Date: Sun, 3 Apr 2016 14:47:07 -0700
From: notifications@github.com
To: LuaJIT-test-cleanup@noreply.github.com
Subject: [LuaJIT/LuaJIT-test-cleanup] Shake things up a bit around here (#7)

I would very much like to have something I can run in order to test
whether my changes to LuaJIT are vaguely sensible. Thus far, the
LuaJIT-test-cleanup repo has contained some very useful raw material,
but efforts have somewhat stalled. As such, I would like to shake
things up and attempt to inject some life:

  • Do away with the idea of being conservative and putting things
    under the experimental directory to start with. This whole repo is
    going to undergo enough flux, and is sufficiently experimental anyway,
    as to not need an experimental directory.
  • Throw away @ladchttps://github.com/ladc's experimental test
    runner. On the one hand, I'm sorry. On the other, I feel that it didn't
    function well in a number of areas:
  • It required lfs, which despite being a libary I like, is a
    dependency I'd really rather not have.
  • Its codestrings weren't constructed with a view of maintaining
    line numbers, making it more difficult than neccessary to interpret
    backtraces.
  • Even in verbose mode, it wouldn't print the currently
    executing test until after the test had completed. This is of no use
    when tests fail due to segfaults or C assertion failures (these being
    common failure scenarios when making heavy changes to LuaJIT
    internals).
  • Add a new test runner, and convert 250+ tests to the format it expects.

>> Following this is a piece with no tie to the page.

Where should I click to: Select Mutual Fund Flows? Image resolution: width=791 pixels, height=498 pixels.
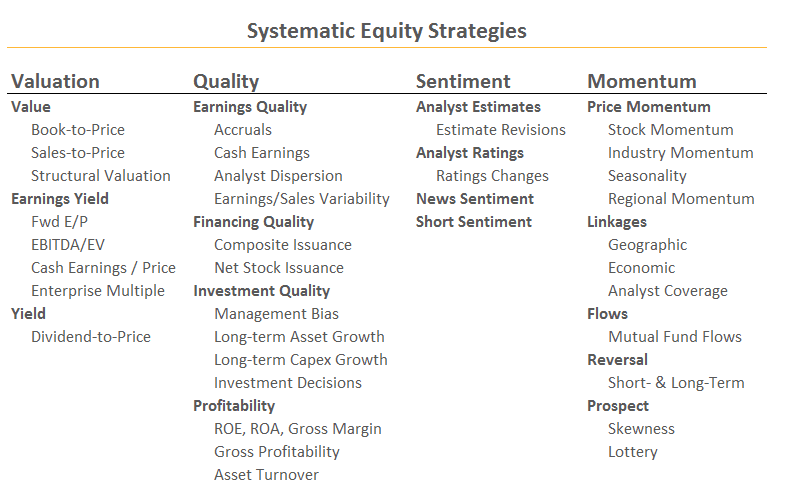[675, 336]
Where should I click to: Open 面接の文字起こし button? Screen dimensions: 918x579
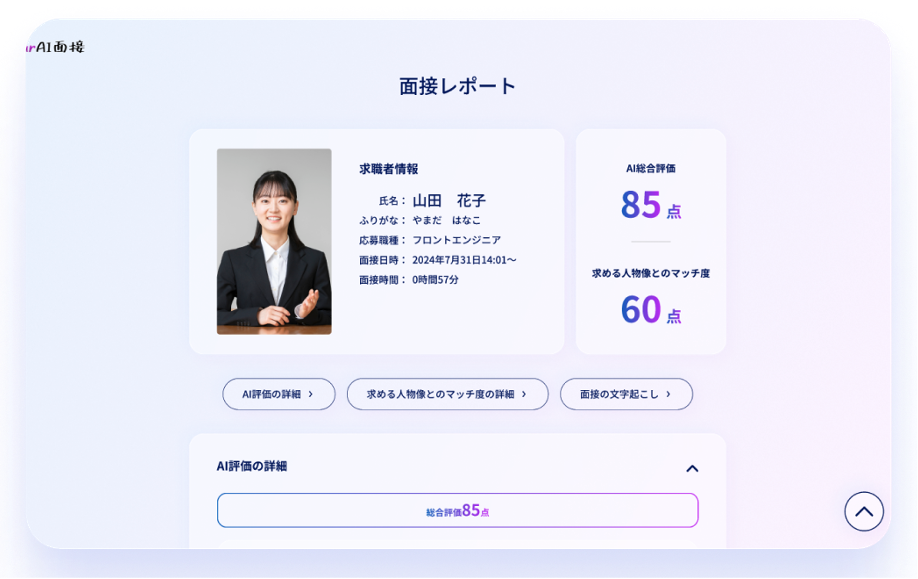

Some interesting features of my proposed runner are:

  • The --shuffle=SEED command line option to vary the order of tests.
  • The --slice=INDEX/NUM_SHARDS command line option for
    parallelising things. The idea here is to have a higher-level makefile
    specify say luajit test.lua --slice=1/8 through luajit test.lua
    --slice=8/8 in 8 separate targets, and then have a merging target
    afterwards, at which point make -jN for N in [1, 8] will run the test
    suite using N threads.
  • Tags with numeric values rather than just true/false.
  • index files, to avoid an lfs (or similar) dependency, to provide
    deterministic and controllable directory iteration order, and to allow
    for file/directory level tags/other-metadata.
  • A README.md file.

You can view, comment on, or merge this pull request online at:

#7

Commit Summary

  • Shake things up.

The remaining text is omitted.